The President Writes - June 2016
College President Michael Lavelle-Jones provides his regular update
"It will take a lot more than a government-commissioned review of long-standing junior doctors’ concerns to heal these wounds; that was the clear message from trainees at this year’s ASiT conference."
Our College never seems to stand still. On 3 March, we launched the Faculty of Perioperative Care, the culmination of 18 months’ hard work under the careful stewardship of Council Member and Faculty lead Charles Auld. The new Faculty, with its focus on surgical care practitioners, surgical first assistants and all healthcare staff with similar roles, builds on the success of our joint meeting with the Association for Perioperative Practice, held in Birmingham last October. This collaborative event identified the need for educational and professional support for perioperative practitioners, who have a pivotal role in the surgical team. Establishing this Faculty provides clear recognition that we, as surgeons, cannot deliver the service alone. The Faculty will stand alongside our existing four Faculties – Dental Surgery, Pre-hospital Care, Sports and Exercise Medicine, and Surgical Trainers – and is a reminder of the inclusive nature of our College, embracing all aspects of surgical and dental care. I would urge you to help spread the word by telling your wider surgical team about our new Faculty. More information is available at fpc.rcsed.ac.uk
March also saw publication of the College report on standards of care in rural surgery. I hope this document will be a catalyst for debate in this vital and frequently overlooked area of practice. So often, the needs of metropolitan surgical practice take precedence and it is important that our College takes a lead in this important aspect of surgical care. Continuing the theme of inclusivity, rural practice in the UK is not unique to the Highlands and Islands region of Scotland, but also impacts on the delivery of healthcare in parts of North and Mid Wales, and in England in Devon and Cornwall, for example. In recent weeks, I had the opportunity to meet with the Minister for Health and Social Services in Wales, Mark Drakeford, and the issue of delivering healthcare in the rural community in Wales was high on his agenda. As a College, we look forward to supporting this agenda across the UK in the coming months. By the time this column appears in print, the first of this year’s regional visits will have taken place beginning at Ysbyty Gwynedd in North Wales and coinciding with the Welsh Surgical Society. This event, organised by our local Regional Surgical Adviser, Vaikuntam Srinivasan, will provide a good opportunity to network and will provide further insight into ways the College can assist our surgical membership working in Wales.

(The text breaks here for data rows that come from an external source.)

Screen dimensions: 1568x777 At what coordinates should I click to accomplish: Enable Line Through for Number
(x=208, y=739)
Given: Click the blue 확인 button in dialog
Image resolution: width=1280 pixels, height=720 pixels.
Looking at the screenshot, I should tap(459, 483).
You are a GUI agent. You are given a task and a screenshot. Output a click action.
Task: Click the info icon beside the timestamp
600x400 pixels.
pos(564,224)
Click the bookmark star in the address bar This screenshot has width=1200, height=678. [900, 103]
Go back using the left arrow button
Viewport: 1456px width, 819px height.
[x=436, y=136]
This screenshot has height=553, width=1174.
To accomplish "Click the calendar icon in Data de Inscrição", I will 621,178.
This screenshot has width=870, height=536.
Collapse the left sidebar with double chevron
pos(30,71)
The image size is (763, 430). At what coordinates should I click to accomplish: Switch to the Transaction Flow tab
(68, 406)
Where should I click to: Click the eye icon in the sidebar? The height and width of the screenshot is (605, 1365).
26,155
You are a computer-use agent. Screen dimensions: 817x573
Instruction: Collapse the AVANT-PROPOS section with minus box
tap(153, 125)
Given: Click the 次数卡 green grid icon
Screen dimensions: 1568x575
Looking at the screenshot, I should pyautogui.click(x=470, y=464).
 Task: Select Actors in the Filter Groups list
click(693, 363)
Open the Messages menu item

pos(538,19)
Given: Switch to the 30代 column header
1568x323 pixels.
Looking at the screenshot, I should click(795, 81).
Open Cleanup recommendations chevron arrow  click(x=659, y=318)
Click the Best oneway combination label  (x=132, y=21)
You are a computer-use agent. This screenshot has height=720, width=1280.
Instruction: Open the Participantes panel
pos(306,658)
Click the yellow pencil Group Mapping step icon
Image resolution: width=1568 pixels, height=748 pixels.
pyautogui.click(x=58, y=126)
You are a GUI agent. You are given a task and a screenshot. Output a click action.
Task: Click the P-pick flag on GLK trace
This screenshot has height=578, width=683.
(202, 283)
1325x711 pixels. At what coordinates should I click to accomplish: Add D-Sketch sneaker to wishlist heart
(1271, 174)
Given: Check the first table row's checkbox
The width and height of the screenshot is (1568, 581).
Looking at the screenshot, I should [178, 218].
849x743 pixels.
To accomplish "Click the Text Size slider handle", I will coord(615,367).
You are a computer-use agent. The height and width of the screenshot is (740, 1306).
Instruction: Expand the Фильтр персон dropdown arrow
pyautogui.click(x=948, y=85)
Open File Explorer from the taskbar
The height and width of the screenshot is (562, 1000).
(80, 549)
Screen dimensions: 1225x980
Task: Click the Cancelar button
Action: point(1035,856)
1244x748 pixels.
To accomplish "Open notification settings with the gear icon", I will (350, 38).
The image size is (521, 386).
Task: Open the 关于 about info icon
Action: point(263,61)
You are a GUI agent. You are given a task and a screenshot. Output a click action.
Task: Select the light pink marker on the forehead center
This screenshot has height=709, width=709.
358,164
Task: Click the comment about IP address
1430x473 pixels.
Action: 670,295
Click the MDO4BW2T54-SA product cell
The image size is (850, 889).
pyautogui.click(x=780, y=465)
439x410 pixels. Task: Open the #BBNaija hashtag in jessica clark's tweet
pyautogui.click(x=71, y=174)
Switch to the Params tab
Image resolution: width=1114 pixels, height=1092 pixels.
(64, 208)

The aftermath and aftershock of the imposition of the junior doctors’ contract continues to be felt throughout the UK despite the implementation being limited to our trainees working in England. It has left behind a bitter taste for many and is likely to be the catalyst for many unforeseen consequences aside from escalating industrial action that has the potential to affect us all – not least our patients. I would recommend careful scrutiny of the NHS England New Contract Document published in February and for you to form your own opinion – at least there is some mention of statutory training and education agreements alongside service commitment, unlike the current New Deal. It will take a lot more than a government-commissioned review of long-standing junior doctors’ concerns to heal these wounds and that was the clear message I received from our trainees at this year’s Association of Surgeons in Training conference in Liverpool.
Choosing Wisely and Global Surgery are two emerging themes in world surgery. The Choosing Wisely initiative emerged in the US as a campaign led by the American Board of Internal Medicine. Its simple aim was to address the problem of patients receiving unnecessary investigations and treatment, reasoning that this might lead to poor outcomes and waste in any cash-strapped health system. The Choosing Wisely concept rapidly gained momentum across the US and in Canada, and was predicated on the need for specialty surgical organisations to make five recommendations to prevent overuse of various treatments in their field. Central to this philosophy is the need to improve patient–doctor communications, and to develop a shared understanding of management plans and options.
In the UK, Choosing Wisely has emerged directly and under the banner of ‘prudent practice’ in Wales and in the Scottish ‘realistic medicine’ proposal outlined in Chief Medical Officer Catherine Calderwood’s annual report for 2016. Choosing Wisely was thoroughly debated at the Surgical Forum meeting held under the chairmanship of John MacFie this January, and brought together the views of the UK and Irish Surgical Colleges and the Federation of Surgical Specialty Associations, all of which were represented and in good voice. The consensus view that emerged was that the UK had already moved beyond the concept of ‘top five lists’ of inappropriate treatments and that we would be better served working together to reduce variation in practice across the UK, and that the Colleges and the Specialty Associations should work together to make this a reality.
Finally, in this issue of Surgeons’ News, we revisit Shape of Training (SHoT), taking account of the views of several specialties on the practicalities of implementing this programme. Little seems to have been heard of SHoT in recent months – perhaps a reflection of the pressing issues of junior doctors’ contracts – but I have no doubt that over the coming months, SHoT, mentoring and credentialing will all re-emerge as key topics and I anticipate that our College will play a pivotal part in the debate.